Iris mata amber Troy melebar dan enggan berkedip seolah-olah tidak menyangka bahwa Louisa berada di Milan, menggandeng seorang pria berbadan tegap yang jauh lebih tegap ketimbang dirinya. Banyak kalimat yang tertahan di ujung kerongkonan Troy, namun tidak satu pun bisa meluncur begitu saja. Mungkin orang lain juga tidak bisa memahami arti pandangan mantan kekasih tersebut. Penyesalankah? Amarah? Atau justru kerinduan yang tak sengaja menyelinap keluar?

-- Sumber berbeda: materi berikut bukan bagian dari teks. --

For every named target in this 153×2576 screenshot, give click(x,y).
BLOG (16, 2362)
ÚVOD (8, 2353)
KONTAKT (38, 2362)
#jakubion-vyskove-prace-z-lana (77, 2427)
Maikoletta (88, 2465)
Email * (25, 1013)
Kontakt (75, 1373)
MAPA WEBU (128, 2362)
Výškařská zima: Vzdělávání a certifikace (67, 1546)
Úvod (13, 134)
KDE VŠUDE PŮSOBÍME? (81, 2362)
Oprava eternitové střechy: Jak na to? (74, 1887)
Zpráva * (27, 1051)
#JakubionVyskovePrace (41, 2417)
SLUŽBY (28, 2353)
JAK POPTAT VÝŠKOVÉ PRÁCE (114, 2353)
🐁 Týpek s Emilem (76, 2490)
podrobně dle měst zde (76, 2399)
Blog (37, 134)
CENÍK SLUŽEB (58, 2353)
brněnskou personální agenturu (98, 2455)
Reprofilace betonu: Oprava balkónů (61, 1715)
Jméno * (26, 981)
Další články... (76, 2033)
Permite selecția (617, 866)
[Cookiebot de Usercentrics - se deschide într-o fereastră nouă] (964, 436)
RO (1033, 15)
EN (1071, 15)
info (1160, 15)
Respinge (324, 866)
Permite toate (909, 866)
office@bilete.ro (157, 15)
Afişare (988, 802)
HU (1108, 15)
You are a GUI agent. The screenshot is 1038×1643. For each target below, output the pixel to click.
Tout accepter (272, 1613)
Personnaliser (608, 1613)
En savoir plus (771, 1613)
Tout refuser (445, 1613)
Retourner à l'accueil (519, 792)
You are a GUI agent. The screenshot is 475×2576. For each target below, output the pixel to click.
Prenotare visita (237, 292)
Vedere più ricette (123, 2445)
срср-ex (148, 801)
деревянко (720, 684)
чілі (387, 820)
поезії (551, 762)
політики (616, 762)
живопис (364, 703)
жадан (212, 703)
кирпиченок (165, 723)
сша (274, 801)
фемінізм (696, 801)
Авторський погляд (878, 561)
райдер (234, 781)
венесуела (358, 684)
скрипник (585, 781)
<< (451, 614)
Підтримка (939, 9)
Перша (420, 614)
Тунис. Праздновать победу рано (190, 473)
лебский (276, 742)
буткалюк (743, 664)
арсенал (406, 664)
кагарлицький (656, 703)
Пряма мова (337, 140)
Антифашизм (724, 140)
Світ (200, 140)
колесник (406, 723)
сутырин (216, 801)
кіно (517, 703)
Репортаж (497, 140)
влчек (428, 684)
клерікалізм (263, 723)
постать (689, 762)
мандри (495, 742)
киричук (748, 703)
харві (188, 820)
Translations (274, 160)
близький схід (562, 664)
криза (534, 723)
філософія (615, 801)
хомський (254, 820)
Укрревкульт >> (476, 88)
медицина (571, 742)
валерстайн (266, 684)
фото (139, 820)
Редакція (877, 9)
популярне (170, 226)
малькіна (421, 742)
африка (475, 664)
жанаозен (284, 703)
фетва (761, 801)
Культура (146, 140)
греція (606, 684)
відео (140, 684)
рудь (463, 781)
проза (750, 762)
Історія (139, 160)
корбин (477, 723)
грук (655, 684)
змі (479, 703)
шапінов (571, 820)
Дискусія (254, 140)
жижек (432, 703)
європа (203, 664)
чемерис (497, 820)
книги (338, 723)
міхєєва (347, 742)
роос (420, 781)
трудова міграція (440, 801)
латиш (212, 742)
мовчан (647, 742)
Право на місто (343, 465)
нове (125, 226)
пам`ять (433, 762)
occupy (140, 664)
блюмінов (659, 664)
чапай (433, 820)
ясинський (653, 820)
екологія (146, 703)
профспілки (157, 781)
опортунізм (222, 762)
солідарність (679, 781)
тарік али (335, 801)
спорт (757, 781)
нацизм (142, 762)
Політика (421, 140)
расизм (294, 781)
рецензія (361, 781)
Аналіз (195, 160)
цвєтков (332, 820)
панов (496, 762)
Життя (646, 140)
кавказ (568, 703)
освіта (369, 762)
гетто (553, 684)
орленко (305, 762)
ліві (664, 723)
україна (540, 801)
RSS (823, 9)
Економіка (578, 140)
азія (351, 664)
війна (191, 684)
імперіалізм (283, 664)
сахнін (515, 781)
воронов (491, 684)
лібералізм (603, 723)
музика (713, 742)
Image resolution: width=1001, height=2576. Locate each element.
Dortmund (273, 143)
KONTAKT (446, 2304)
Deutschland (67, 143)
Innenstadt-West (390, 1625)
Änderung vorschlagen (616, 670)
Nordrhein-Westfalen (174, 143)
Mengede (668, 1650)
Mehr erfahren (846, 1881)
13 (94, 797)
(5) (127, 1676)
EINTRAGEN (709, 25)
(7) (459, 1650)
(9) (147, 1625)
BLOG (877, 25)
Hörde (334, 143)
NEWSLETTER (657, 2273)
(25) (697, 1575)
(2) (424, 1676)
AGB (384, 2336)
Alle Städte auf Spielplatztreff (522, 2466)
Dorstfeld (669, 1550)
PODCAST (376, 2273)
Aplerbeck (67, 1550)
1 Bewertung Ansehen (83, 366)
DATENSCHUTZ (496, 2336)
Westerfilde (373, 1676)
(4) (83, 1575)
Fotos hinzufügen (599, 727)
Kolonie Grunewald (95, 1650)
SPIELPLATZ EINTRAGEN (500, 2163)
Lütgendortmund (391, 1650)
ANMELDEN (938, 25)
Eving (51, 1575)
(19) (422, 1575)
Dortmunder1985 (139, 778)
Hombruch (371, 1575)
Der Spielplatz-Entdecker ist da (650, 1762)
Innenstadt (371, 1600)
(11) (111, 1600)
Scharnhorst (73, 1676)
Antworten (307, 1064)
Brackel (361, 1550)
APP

Seluruh pergerakan di dunia mendadak berhenti manakala pria bajingan bermulut buaya masih terpaku di sana tanpa mengucapkan kata-kata yang menandakan penyesalan. Bahkan setelah dia melayangkan kata putus tanpa alasan dasar dilanjut menghilangkan jejak sehingga hujatan-simpati-hujatan menjadi makanan sehari-hari Louisa. Di satu sisi, cara pandang Troy membuat Louisa ingin berpaling, walau hatinya kini mendidih hendak memukul lelaki itu hingga babak belur. Lantas, kenapa terasa sulit dilakukan? Kenapa pula atmosfer di sekitar terasa mencekik padahal jelas-jelas tadi udara senja membelai lembut kulitnya? Tidak mungkin hanya karena bertemu dengan sang mantan suasana menjadi secanggung ini? 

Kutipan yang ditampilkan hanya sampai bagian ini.